EXERCISE >> Starting at the line that contains "This screenshot has height=1512, width=2419.", transcribe every remaining line of the entries exactly, including the last one.

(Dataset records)
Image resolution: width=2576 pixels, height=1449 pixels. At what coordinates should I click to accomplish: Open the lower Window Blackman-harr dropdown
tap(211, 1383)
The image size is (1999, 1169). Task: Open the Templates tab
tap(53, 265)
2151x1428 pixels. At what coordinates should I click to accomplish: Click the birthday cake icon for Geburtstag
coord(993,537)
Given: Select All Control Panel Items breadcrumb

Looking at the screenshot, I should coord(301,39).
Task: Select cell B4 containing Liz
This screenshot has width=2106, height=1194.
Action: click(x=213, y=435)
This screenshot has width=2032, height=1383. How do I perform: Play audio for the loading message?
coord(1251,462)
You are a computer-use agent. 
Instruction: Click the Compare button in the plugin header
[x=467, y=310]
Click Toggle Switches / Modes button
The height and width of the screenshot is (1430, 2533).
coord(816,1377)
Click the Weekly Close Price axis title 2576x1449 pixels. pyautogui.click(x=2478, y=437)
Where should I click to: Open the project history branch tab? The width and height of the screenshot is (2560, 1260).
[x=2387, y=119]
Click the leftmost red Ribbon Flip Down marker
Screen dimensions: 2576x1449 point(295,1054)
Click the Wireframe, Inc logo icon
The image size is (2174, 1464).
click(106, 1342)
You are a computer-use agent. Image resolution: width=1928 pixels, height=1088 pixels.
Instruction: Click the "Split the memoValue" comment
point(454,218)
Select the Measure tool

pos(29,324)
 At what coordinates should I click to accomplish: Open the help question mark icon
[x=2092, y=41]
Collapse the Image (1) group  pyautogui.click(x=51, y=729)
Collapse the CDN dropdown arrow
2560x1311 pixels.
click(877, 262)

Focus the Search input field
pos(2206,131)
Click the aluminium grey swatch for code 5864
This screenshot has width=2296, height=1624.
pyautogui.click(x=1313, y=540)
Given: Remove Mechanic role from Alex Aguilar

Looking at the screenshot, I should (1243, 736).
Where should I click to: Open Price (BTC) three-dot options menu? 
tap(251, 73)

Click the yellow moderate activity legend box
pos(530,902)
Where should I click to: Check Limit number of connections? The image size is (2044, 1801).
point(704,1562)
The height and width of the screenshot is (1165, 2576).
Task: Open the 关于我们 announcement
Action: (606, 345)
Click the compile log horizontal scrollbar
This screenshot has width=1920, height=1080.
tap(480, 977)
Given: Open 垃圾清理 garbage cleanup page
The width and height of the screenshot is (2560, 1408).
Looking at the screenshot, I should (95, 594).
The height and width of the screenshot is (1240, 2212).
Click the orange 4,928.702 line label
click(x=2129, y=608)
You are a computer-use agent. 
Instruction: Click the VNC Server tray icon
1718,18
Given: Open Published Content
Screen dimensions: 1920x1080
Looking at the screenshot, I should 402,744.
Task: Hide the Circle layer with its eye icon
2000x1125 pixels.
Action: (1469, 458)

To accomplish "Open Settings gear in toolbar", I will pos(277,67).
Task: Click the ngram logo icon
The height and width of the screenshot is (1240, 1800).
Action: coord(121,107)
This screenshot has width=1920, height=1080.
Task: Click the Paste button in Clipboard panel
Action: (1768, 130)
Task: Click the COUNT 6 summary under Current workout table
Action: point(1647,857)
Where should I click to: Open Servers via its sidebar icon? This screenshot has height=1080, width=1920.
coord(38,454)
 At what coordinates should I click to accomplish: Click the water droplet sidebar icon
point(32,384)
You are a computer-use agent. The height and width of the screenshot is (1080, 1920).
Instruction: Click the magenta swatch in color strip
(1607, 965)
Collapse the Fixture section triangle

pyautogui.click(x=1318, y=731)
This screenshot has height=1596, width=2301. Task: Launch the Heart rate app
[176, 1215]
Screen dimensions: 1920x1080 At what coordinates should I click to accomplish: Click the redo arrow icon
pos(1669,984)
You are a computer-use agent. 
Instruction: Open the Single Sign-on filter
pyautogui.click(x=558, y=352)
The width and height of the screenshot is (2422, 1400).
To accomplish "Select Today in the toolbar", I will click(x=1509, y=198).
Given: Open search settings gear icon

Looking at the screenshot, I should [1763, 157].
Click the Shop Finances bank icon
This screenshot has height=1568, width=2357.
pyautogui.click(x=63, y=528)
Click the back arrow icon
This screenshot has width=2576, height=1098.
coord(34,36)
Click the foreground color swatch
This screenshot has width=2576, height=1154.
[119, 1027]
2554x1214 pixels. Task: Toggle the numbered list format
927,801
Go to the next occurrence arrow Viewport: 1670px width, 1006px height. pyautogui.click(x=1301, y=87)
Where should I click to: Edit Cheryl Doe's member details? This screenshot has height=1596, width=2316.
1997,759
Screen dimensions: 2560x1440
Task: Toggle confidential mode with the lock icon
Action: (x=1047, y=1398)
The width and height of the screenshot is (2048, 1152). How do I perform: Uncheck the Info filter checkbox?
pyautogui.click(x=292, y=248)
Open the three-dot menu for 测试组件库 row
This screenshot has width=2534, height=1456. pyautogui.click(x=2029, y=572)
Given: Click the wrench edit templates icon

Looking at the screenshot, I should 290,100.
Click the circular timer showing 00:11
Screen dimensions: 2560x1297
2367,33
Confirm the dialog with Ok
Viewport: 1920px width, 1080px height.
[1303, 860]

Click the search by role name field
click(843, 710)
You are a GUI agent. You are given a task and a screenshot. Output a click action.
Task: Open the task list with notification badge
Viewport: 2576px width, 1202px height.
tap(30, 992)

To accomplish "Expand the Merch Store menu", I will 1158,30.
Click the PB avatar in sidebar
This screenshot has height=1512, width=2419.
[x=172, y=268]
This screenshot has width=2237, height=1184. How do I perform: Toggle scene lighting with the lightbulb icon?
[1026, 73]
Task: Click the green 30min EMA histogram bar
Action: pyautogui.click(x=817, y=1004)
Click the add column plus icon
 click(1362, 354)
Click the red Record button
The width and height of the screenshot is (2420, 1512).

TASK OUTPUT >>
This screenshot has height=1512, width=2419.
[x=172, y=268]
This screenshot has width=2237, height=1184. How do I perform: Toggle scene lighting with the lightbulb icon?
[1026, 73]
Task: Click the green 30min EMA histogram bar
Action: pyautogui.click(x=817, y=1004)
Click the add column plus icon
 click(1362, 354)
Click the red Record button
The width and height of the screenshot is (2420, 1512).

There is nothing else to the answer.